This guy didn't end up going to college and today does carpentry.

 

But me, him, and another guy that I was friends with (who went on to get a PhD in chemical engineering), started competing over our grades in that class.  The guy that didn't go to college beat two future PhDs.

 

Believe me I understand that one has to be careful when doing tiers, but that it needs to be done even more so than currently with gen ed. vs. gifted. When I was in middle school there were teams that students were broken up into and they were tiered. Problem is kids know each other and quickly figure out what group is the smart one and which is the dumb one. People don't like their kids' feelings being hurt, so everyone is mixed together and progress is slowed. 

 

The team thing was the problem, doing an overall grouping. Some kids are behind in everything, but most are behind in 1 or 2 and can do fine in the rest. The subjects themselves need to be tiered. For example, in middle school you'll have 2 options for math: general and honors. That's it. So all the kids who just miss out on honors level, all the kids in the middle, and all the low achievers and learning disabled kids are all thrown together in general math, in a class usually of 30+ kids, and it's an environment where very few teachers can operate efficiently. 

 

With more teachers you get smaller class sizes, which makes them more efficient, and you can have tiered subjects. Even if you're not in the gifted/honors program, there are still always kids who perform very well in regular ed. and challenge each other.

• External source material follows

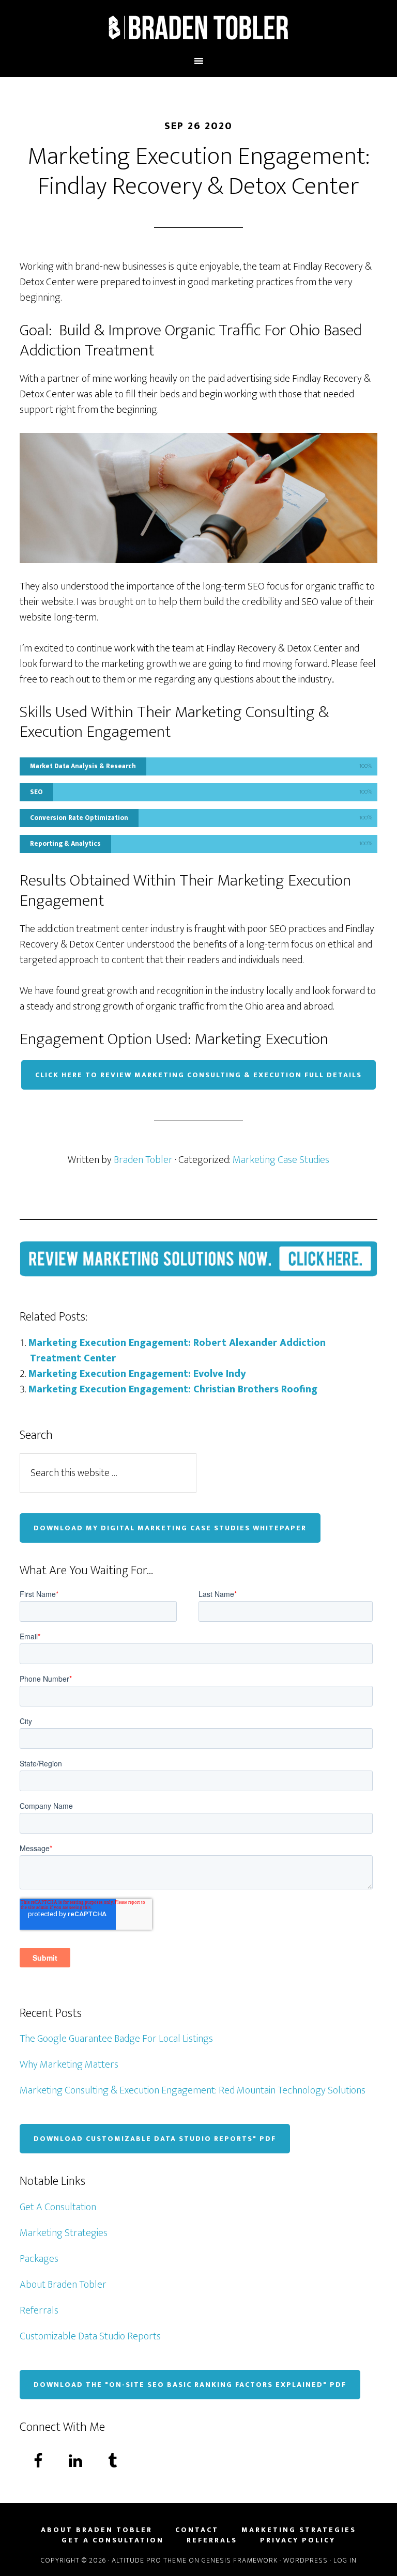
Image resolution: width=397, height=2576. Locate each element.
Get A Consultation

That gets hampered though when the teacher can't advance in the lesson to match their ability because too many lower levels hold it back, but if the teacher does move quicker for their sake then the lower levels get left behind and/or give up. 

 

A classroom size of 15-20 that can all progress at about the same and some have the chance to excel and jump up a tier is a much better situation than 30 some kids with some barely able to do 2nd grade math and others who are near-honors level all crammed in together.

 

It also wouldn't hurt to have "professional development" classes in elementary, middle, and high school where behavior management, social skills, and studying/organization skills are learned.